There are several ways to tackle this problem, and many were discussed at the forum. Jeff Burns, director of the IBM Research AI Hardware Center, announced that roughly 100 low-power IBM AIU chips on PCIe cards were installed in a completely new rack design at the Think Lab in Yorktown Heights. IBM’s AIU chip, first unveiled at last year's forum, is now powering the inference cluster and running internal IBM production workloads.

The AIU is designed for enterprise generative AI and optimized for inference tasks. The new research cluster is a complete system implementation containing storage, network, and compute nodes running Red Hat Linux and the OpenShift software stack designed for watsonx. The internal production workload currently running is using roughly eight times less power — with comparably throughput — to our pool of GPUs that have been optimized for training.

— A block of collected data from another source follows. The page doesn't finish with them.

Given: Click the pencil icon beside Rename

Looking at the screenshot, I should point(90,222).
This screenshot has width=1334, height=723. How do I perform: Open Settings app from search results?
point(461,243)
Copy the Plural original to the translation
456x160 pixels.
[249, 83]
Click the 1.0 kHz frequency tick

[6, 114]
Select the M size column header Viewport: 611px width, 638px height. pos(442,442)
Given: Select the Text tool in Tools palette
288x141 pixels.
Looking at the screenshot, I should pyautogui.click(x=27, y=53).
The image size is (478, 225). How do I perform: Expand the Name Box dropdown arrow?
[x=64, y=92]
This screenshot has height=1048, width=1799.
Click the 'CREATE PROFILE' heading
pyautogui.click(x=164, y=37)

Several other technologies were discussed in detail at the forum, including the future of analog AI chips. While still very much in the research stage, these chip ideas have the potential to greatly improve the energy efficiency of running AI models, as well as reducing latency with in-memory computing. And that’s important for the future of AI, according to Matt Baker, SVP for AI Strategy at Dell Technologies. “AI energy efficiency must be significantly improved to pave the way for mainstream enterprise adoption,” he said.

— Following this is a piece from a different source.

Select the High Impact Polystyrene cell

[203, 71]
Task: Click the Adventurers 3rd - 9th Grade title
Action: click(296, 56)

This year, IBM researchers had several breakthroughs in analog AI, two of which were published in Nature and Nature Electronics respectively. The first design showed it could be possible to run NLP keyword utterance tasks on analog hardware considerably faster than digital counterparts, with next to no energy when it isn’t actively looking for a wake word. And the second design was shown to be as capable at computer vision AI tasks as digital counterparts, while being considerably more energy efficient. “Analog has tremendous promise going forward from a performance perspective,” IBM’s Burns said.

Another area of interest was chiplets, which see the hegemony of a system on a chip broken down into its composite parts. Chiplet devices could lead to entirely new ways of building processors for AI.

One issue that pervaded the day was the argument that while there are many research projects underway, a bottleneck in the current availability of chips for AI persists. But between these projects maturing, and more investments in hardware production, that will change soon. “Right now if you’re out there trying to procure hardware, it’s pretty difficult,” said Dell’s Baker. “But there’s a coming dam break.”

Developing fabs of the future — and their workforce

During a presentation at the forum on the state of the AI compute, IDC’s Ashish Nadkarni said that there are 83 new foundries around the world that have either been announced or are under construction, with investments in countries beyond those that have traditionally produced chips over the last few decades.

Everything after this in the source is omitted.